---- Available records
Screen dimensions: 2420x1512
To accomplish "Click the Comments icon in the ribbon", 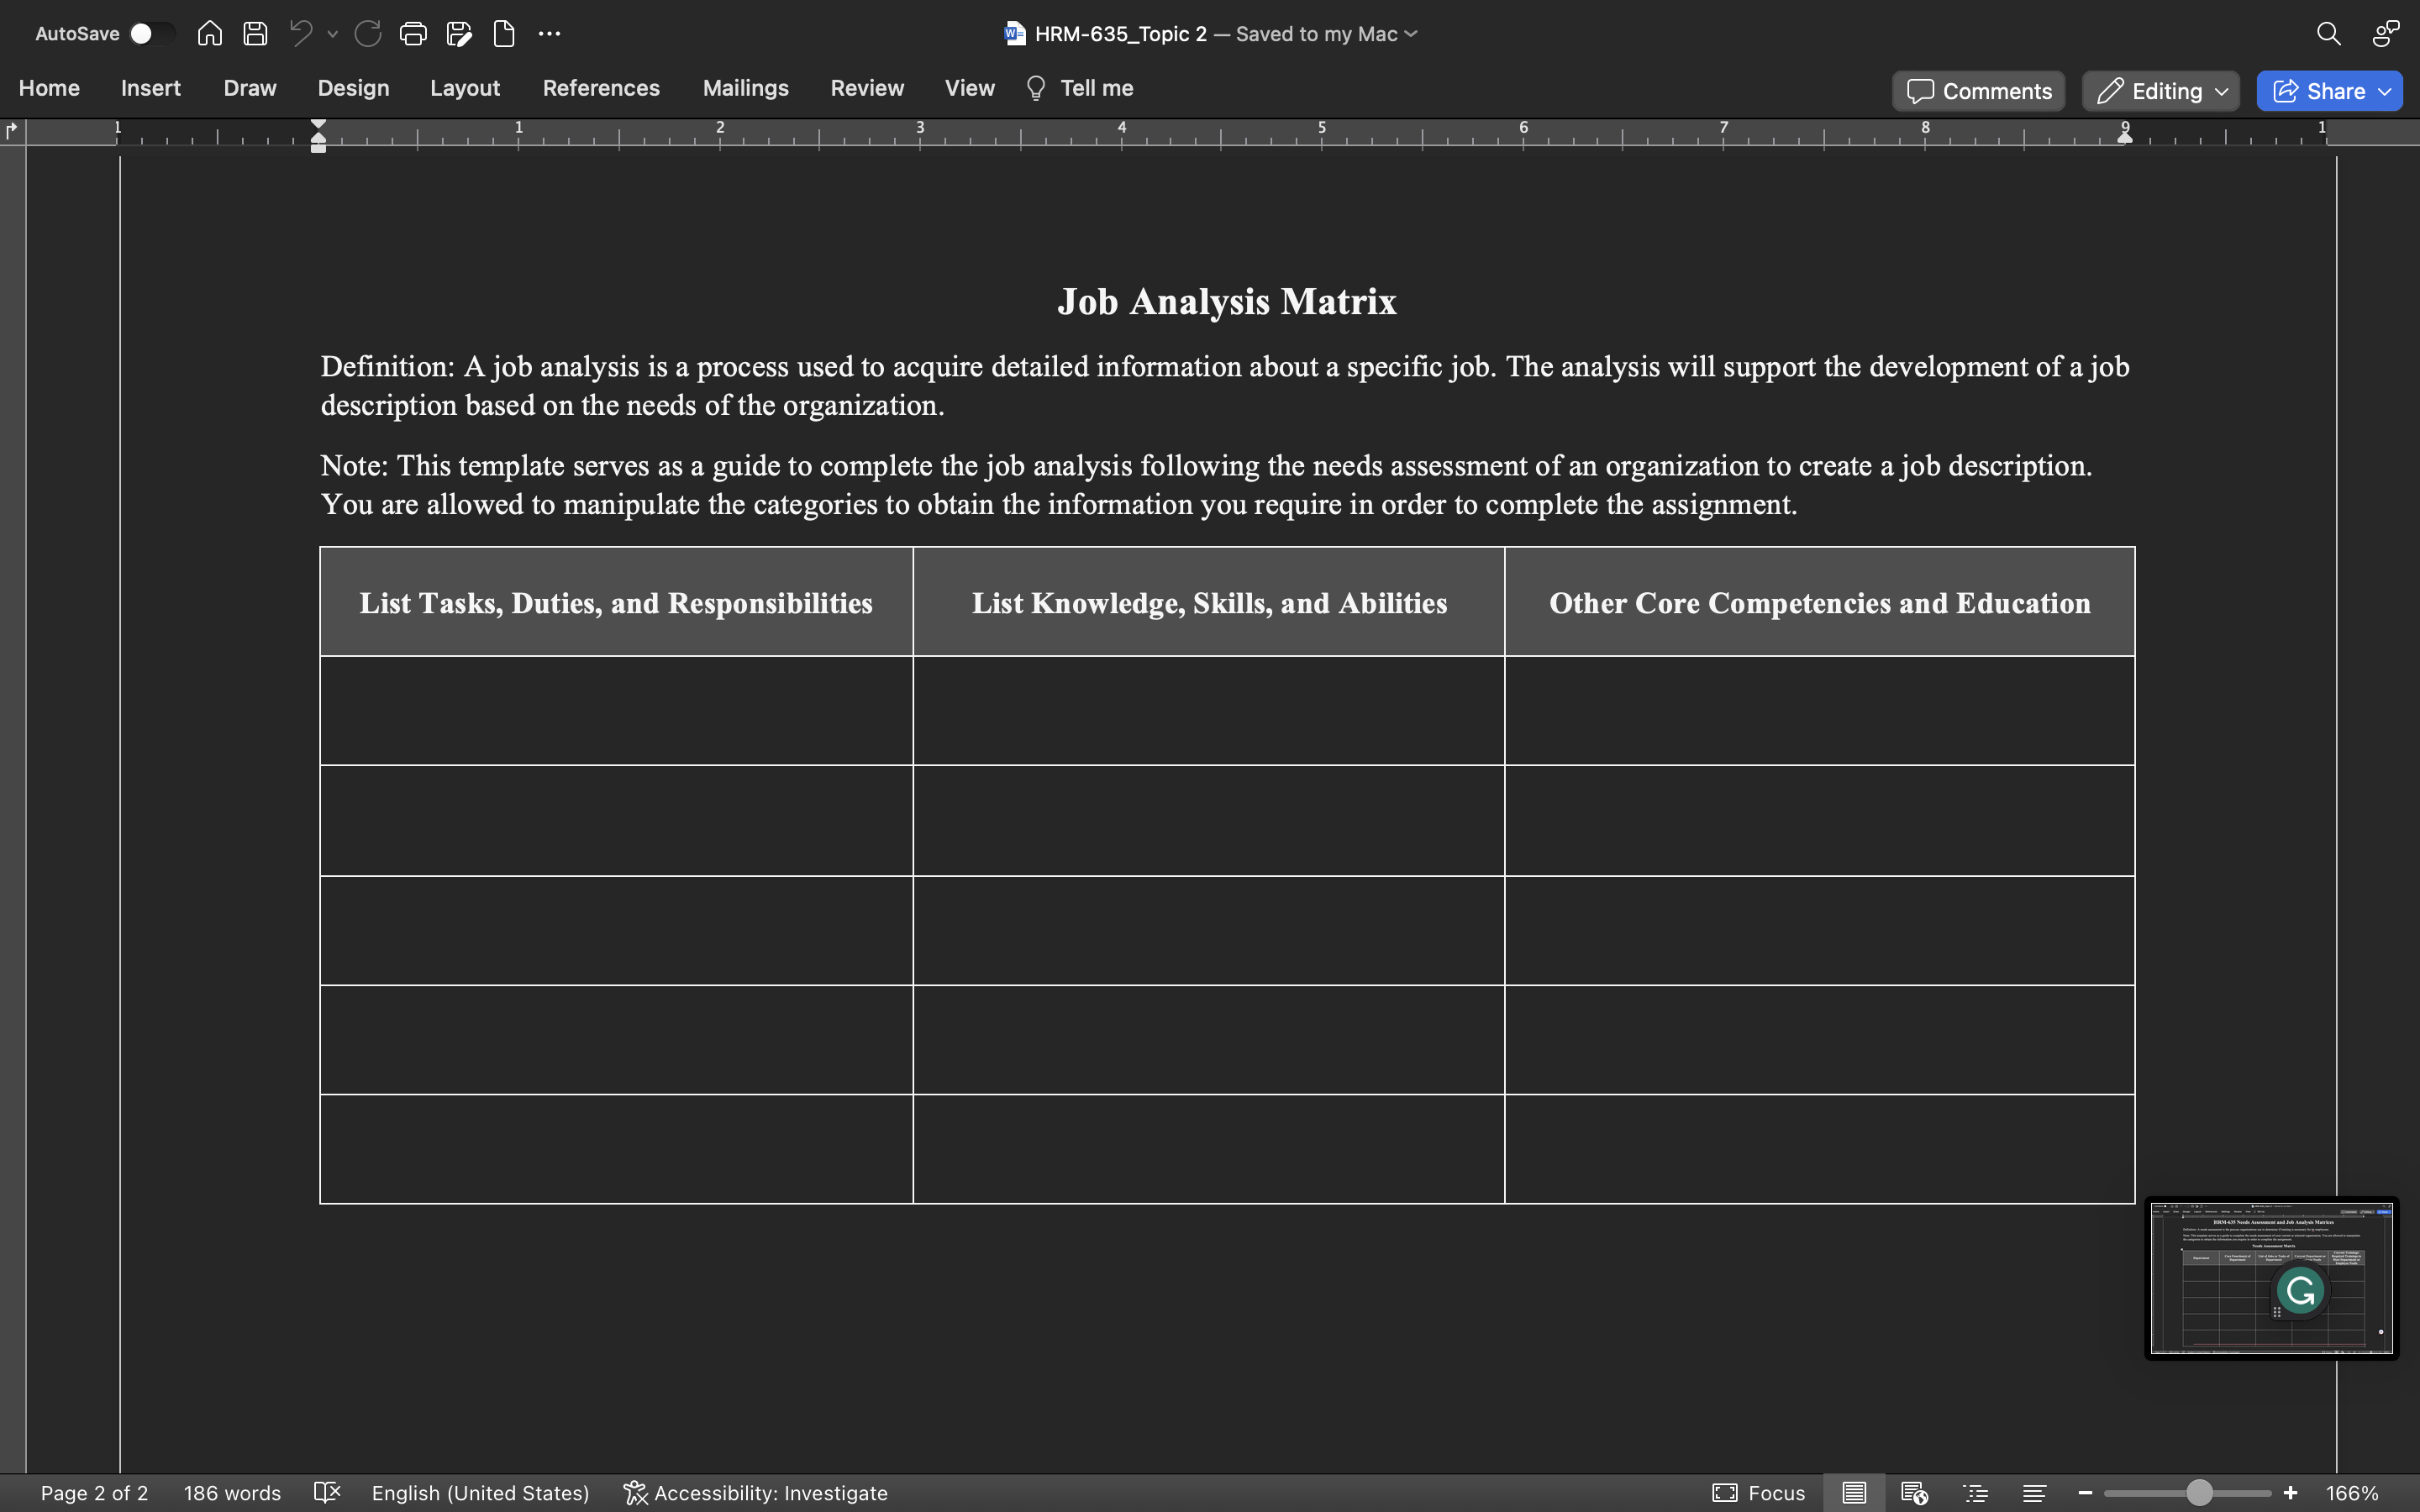I will coord(1981,89).
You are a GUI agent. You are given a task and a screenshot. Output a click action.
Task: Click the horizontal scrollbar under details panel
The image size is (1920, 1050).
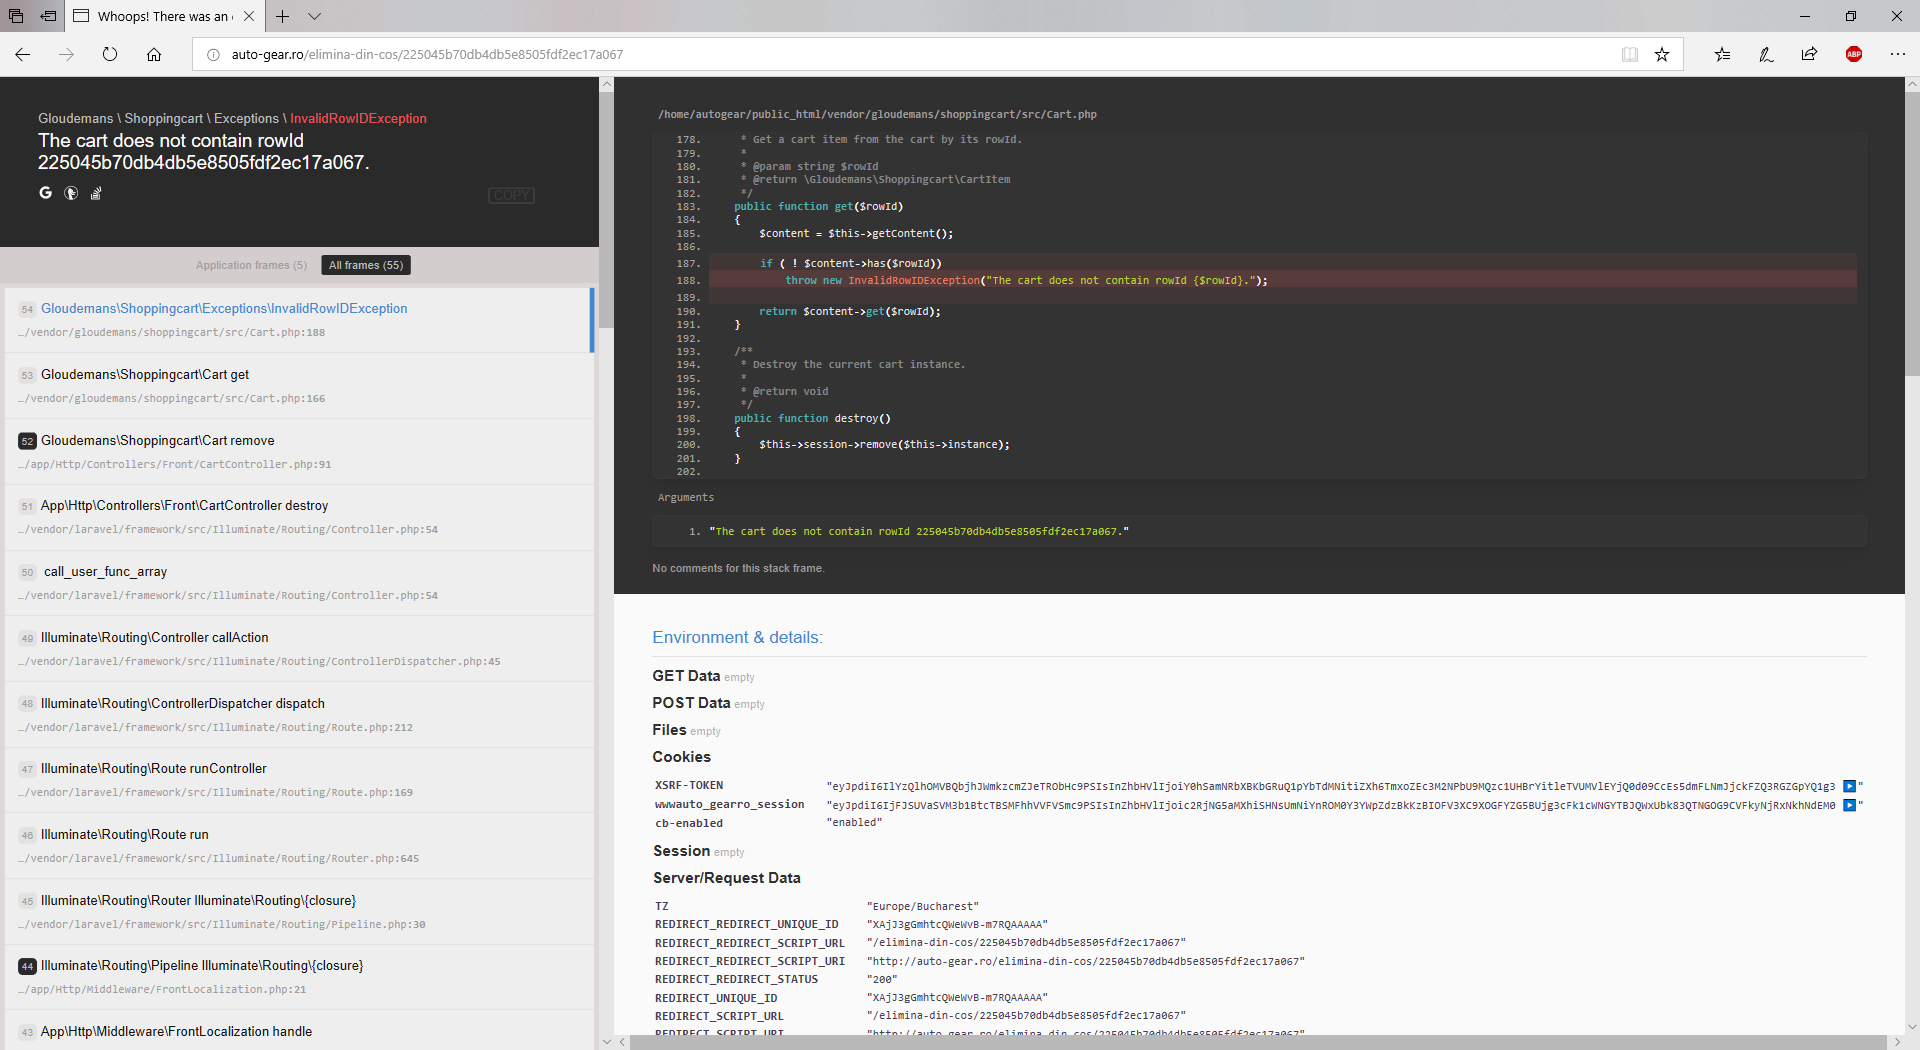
--------
Copy out word for word the part of the entries that opens with the line containing "You are a GUI" and runs through the end of the entries, leaving out the pictures.

§ Response to the task:
You are a GUI agent. You are given a task and a screenshot. Output a click action.
Task: Click the horizontal scrollbar under details panel
The image size is (1920, 1050).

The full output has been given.